The Peace Prize is to be awarded to individuals and institutions that “have done the most or the best work for fraternity between nations, for the abolition or reduction of standing armies and for the holding and promotion of peace congresses,” according to Alfred Nobel’s will. The Nobel Peace Prize has been awarding scientists, writers, peace and political activists since the late 1800s, but not everyone always agrees on who is and isn’t worthy of the $1.2 million prize. While meant to recognize those whose work has greatly benefited or contributed to the advancement and unity of mankind, the Nobel Peace Prize has sometimes been given to those with violent pasts, those whose award-winning work contains factual errors, or those whose accomplishments do not quiet bear up under close examination. It may be a rare occasion that the committee’s choices were short-sighted, or even worse, naive, but a number of poor decisions have been made. Here are the ten most controversial Nobel Peace Prize winners of all time.

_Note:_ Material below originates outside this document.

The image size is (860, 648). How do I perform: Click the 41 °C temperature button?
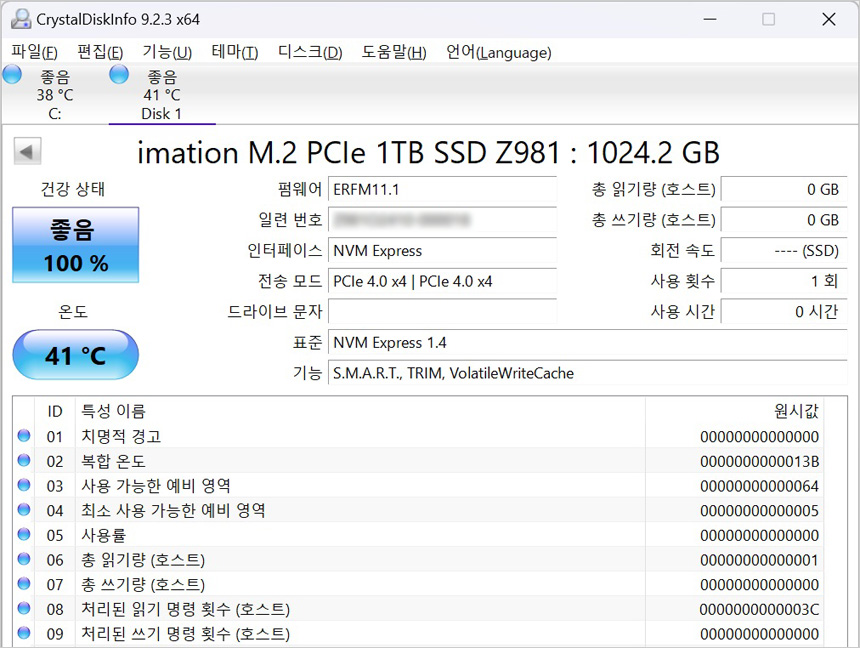point(76,355)
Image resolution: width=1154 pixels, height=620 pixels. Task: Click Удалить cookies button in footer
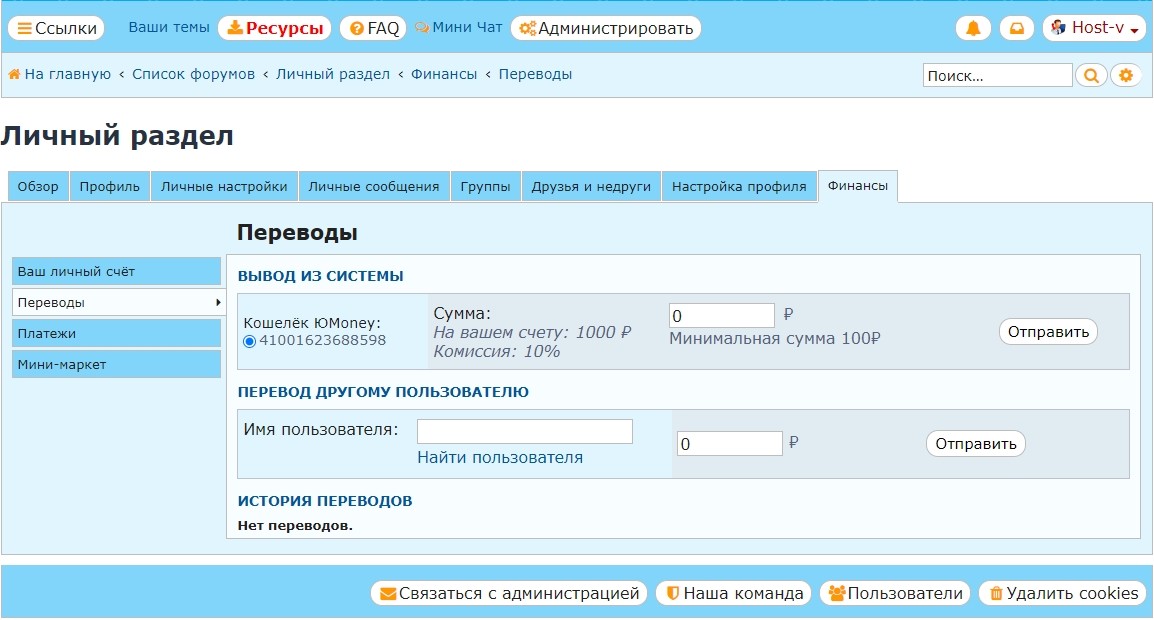pos(1063,593)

Rigoberta Menchú won the Nobel Peace Prize in 1992 for I, Rigoberta Menchú, her autobiographical account of her life as a Mayan and, more specifically, the genocide of the indigenous Guatemalan people in the late ’70s and early ’80s. Menchú’s book was first published in 1982 and would eventually be translated into 12 different languages, making it one of the first cohesive accounts of the atrocities against the Mayans and garnering international interest that would lead to her Nobel Peace Prize win.

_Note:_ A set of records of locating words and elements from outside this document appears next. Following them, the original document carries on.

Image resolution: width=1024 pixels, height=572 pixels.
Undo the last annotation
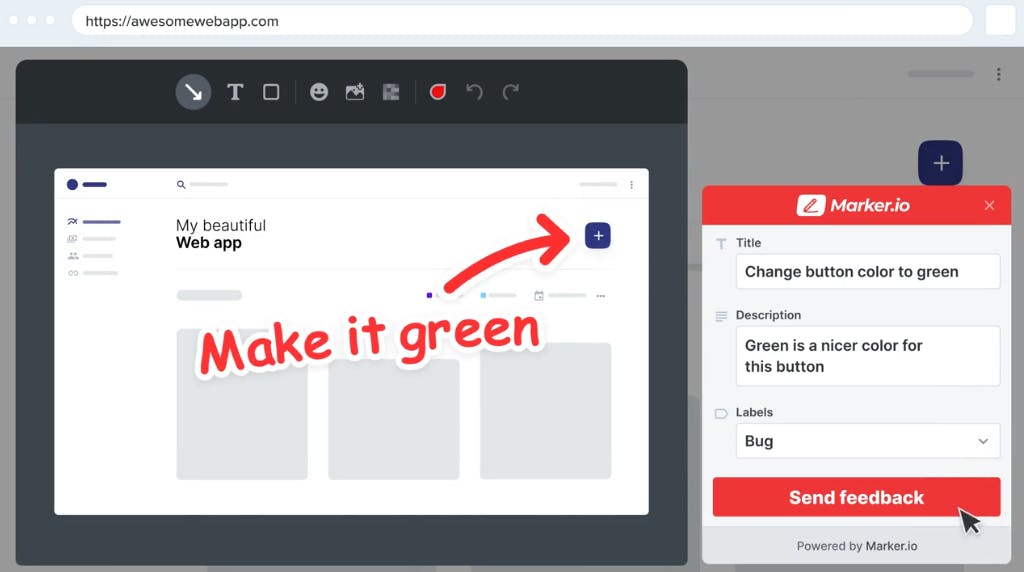[475, 92]
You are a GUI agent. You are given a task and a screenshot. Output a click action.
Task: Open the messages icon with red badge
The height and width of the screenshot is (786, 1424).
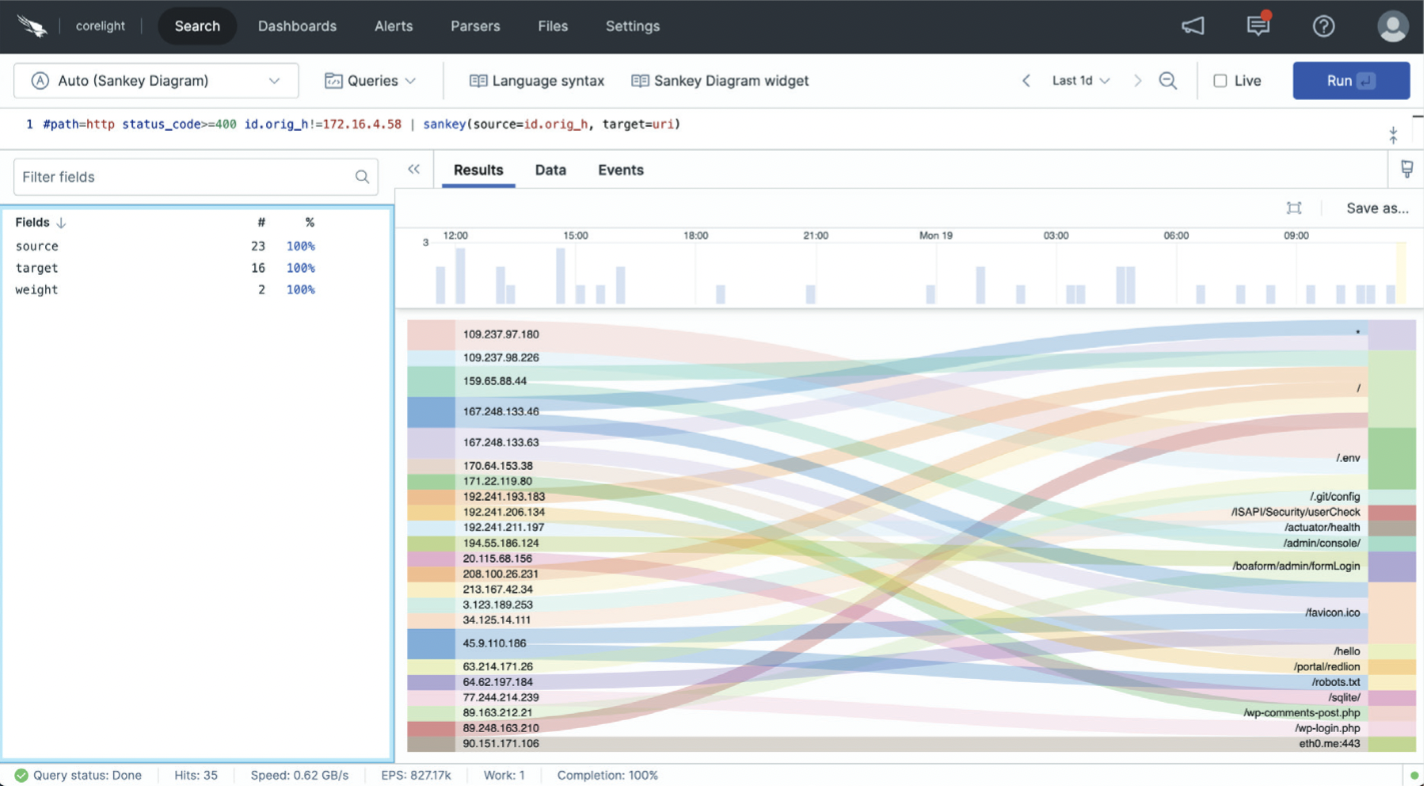click(x=1258, y=26)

But did everything in Menchú’s book really happen the way she described? Thanks to the work of American anthropologist David Stoll, Menchú’s book — and her Nobel Peace Prize — became the topic of great debate after he discovered that she had stretched the truth to make her story more emotionally persuasive. Menchú was not, as she had written, entirely uneducated, and she did not witness the torture and murder of her brother (although her mother did.) While Stoll supported Menchú’s win regardless of these discrepancies, he also pointed out that Menchú’s account was not a realistic portrayal of what actually caused the genocide to take place.